## Text block
Now, let’s begin with what our American cousins call a ‘rider’. If you haven’t worked on a large scale mannequin show in a museum then you don’t know the years of preparation and weeks of perspiration to bring that vision to the public. The V&A’s costume department consistently work at such a high level that we tend to judge their work hyper-critically. The costume gallery is like Regent’s Park with an outer circle for the permanent collection and an inner circle with mezzanine for specials. The decision to show the Balenciaga originals behind glass in the low-ceiling inner circle undercroft has been criticised.

I tend to agree that the circular mezzanine space is the main stage and  one might well wish to see Balenciaga’s work on top as t’were. But I’d hazard a guess that the masterpieces needed the protection of glass and climate-control cases. So that said, did Balenciaga dazzle?

On balance I would express a preference for Christian Dior’s hourglass New Look silhouette of the late 40s and early 50s and gravitated towards the pieces that sculpted into the waist. But fashion, like art, needs provocateurs such as Balenciaga and the cutting techniques away from the body truly shaped the future of fashion.

Way before Saint Laurent, Balenciaga was introducing a new line every season: the baby doll, the tulip, the sack, the shift, the bubble. I was absolutely transported by the pink tulip dress that wrapped from front to back revealing bows and folds and layers as delicate as the flower. Interesting, isn’t it, that Balenciaga’s followers were the fashion Amazons: Diana Vreeland, Mona Bismarck, Gloria Guinness and Ava Gardner.

The exhibition opened my eyes to Balenciaga’s fabulous use of embroideries such as a barbed wire motif on a cream satin evening dress and supersized sequins that opened the door for his apprentice André Courrège’s 60s Futurist shift dresses. Emanuel Ungaro was also a disciple of Balenciaga. Balenciaga reminded me of his fellow Spaniard Pablo Picasso working in periods of creativity that radically changed season-on-season.

What impressed most about the Balenciaga exhibit in the lower circle was the use of film, fabric swatches, patterns, toiles and extraordinary X-rays of the garments that revealed weighting, double-facing and in one case a gown made with a single piece of cloth.

## Required task A
Reproduce the records starting at the line containing "You are a computer-use" and ending at the line containing "[x=386, y=79]", including their instructions, but shift every coordinate in the answers by adding 144 to it. Give only those lines, and omit the pictures.
## Required task B
Write a continuation of the review of the Balenciaga exhibition at the V&A.
The text and the records that follow it come from unrelated sources.

## Dataset records
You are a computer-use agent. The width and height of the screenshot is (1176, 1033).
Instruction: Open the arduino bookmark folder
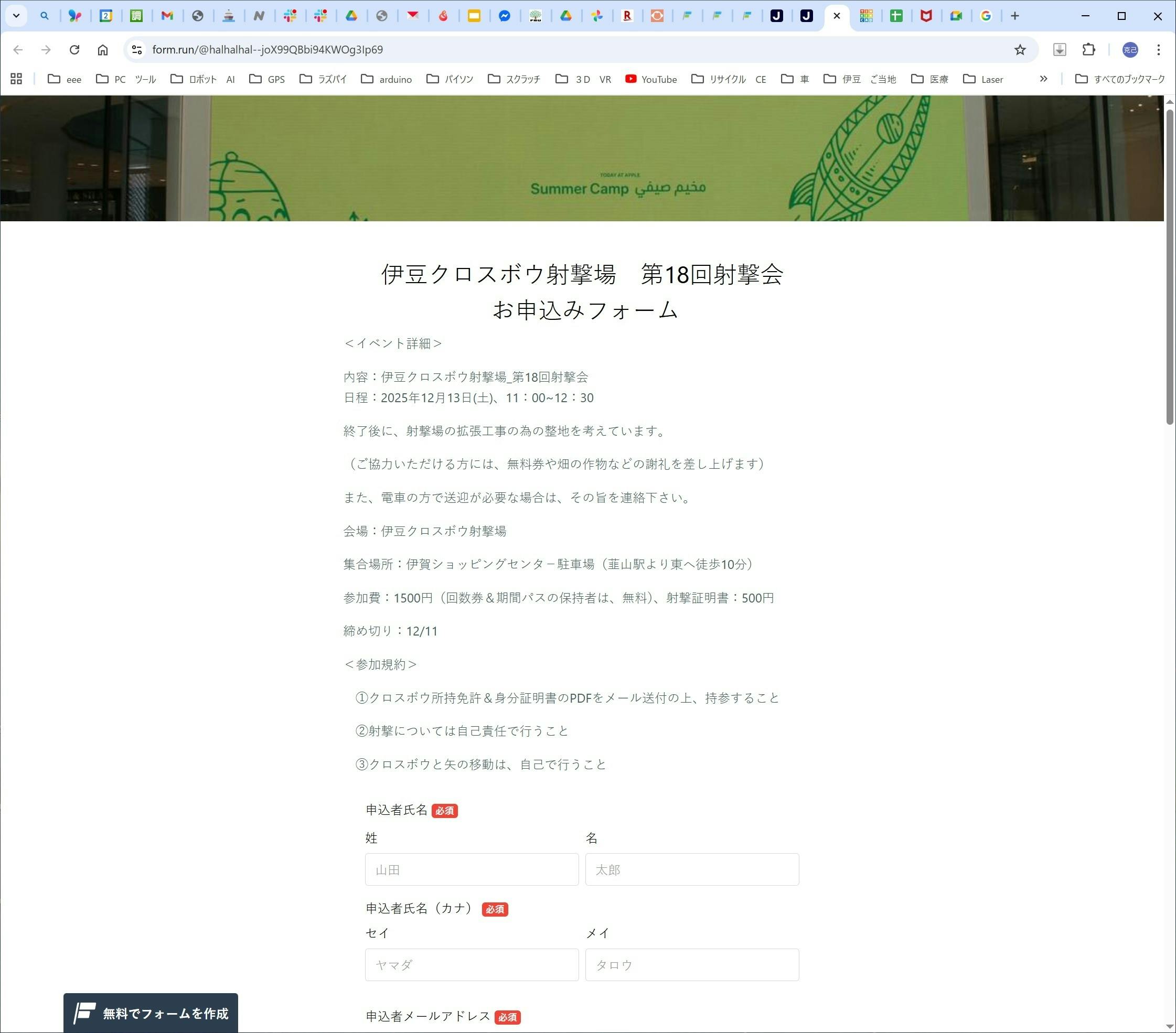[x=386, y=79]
--
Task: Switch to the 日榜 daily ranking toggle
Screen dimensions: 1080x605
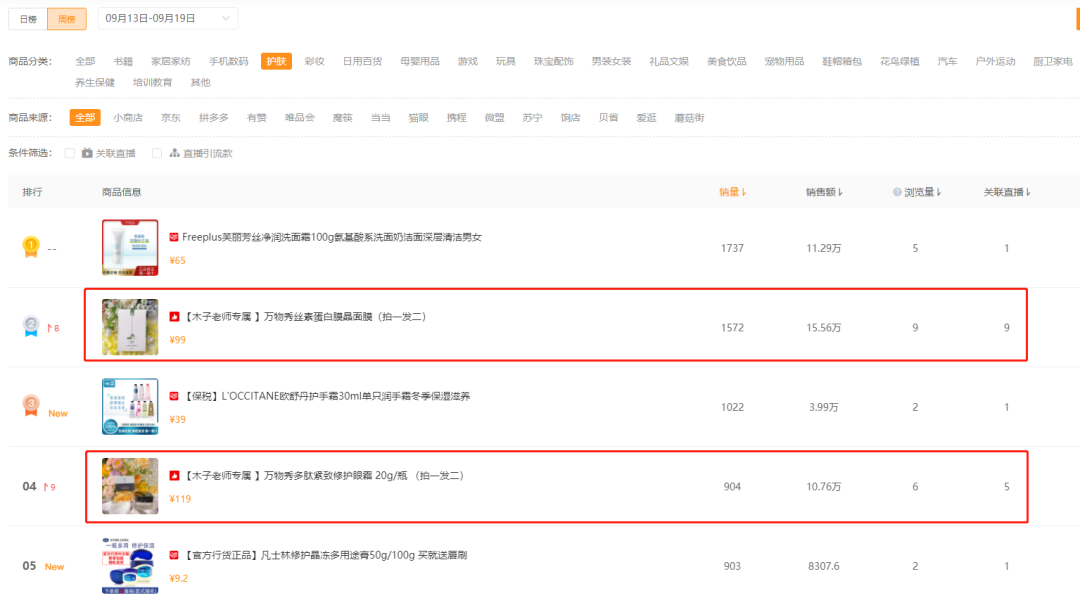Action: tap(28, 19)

## Exercise answer A
You are a computer-use agent. The width and height of the screenshot is (1176, 1033).
Instruction: Open the arduino bookmark folder
[x=530, y=223]

## Exercise answer B
Moving to the upper circle, I must say I missed the occasional opportunity to put past and present together with, say, a Balenciaga floral embroidery and an homage by Oscar de la Renta or the pink ruffled Belle Epoque Balenciaga silhouette next to Roksanda Illincic’s echo. I was desperate to juxtapose Issey Miyake and Yuki’s Pleats Please pieces – some of the most radical 20th century fashion – with a Balenciaga that showed the reference point.

Balenciaga remains a fashion favourite rather than a globally recognised phenomenon because he was averse to publicity; giving only one interview in his life. He had matinee idol looks but shunned press and personal appearances. I cannot wait to read the catalogue to learn more about the man as well as his work.

Speaking out of turn – what else is new? – I do wonder why the V&A doesn’t go up against New York’s Metropolitan Museum fashion Gala and host an annual dinner to celebrate these marvellous exhibitions. Maybe they do and I’m not invited. But considering the amount of press the Met Gala sucks up every January, I’d love the British to show them how to do it better and with more class.

The V&A has had so many hits with fashion retrospectives such as Alexander McQueen: Savage Beauty and Hollywood Glamour. They bring a vast amount of tourism to London because the V&A always delivers. If you love fashion and don’t travel to see Balenciaga: Shaping Fashion then you’re missing out on a once in a lifetime opportunity.

I will also say that the V&A’s exhibitions have a huge influence on London’s fashion colleges. Not only can Central Saint Martins and London College of Fashion students study the exhibits and learn from the masters, they can also examine the garments close-up in the V&A archive. Expect to see tulips, sacks, shifts and bubbles at the next graduate collections.

I must admit to being as big a fan of film and theatre costume as fashion hence absolutely adoring the V&A’s Ballets Russes exhibit a couple of years ago. Film costume may be brash and made for camera but it displays incredibly well and lifts antique costume which doesn’t always look as spectacular as one would hope.

It has long been a dream of mine to bring Eva Peron’s wardrobe on another Rainbow Tour of Europe and unite it with the costumes made for the Madonna film that I thought were excellent interpretations. You’ll recall that as a child working on the Sunday Express I found many of Evita’s evening gowns in a suburban bank vault in Buenos Aires. I believe they are now in a dedicated museum.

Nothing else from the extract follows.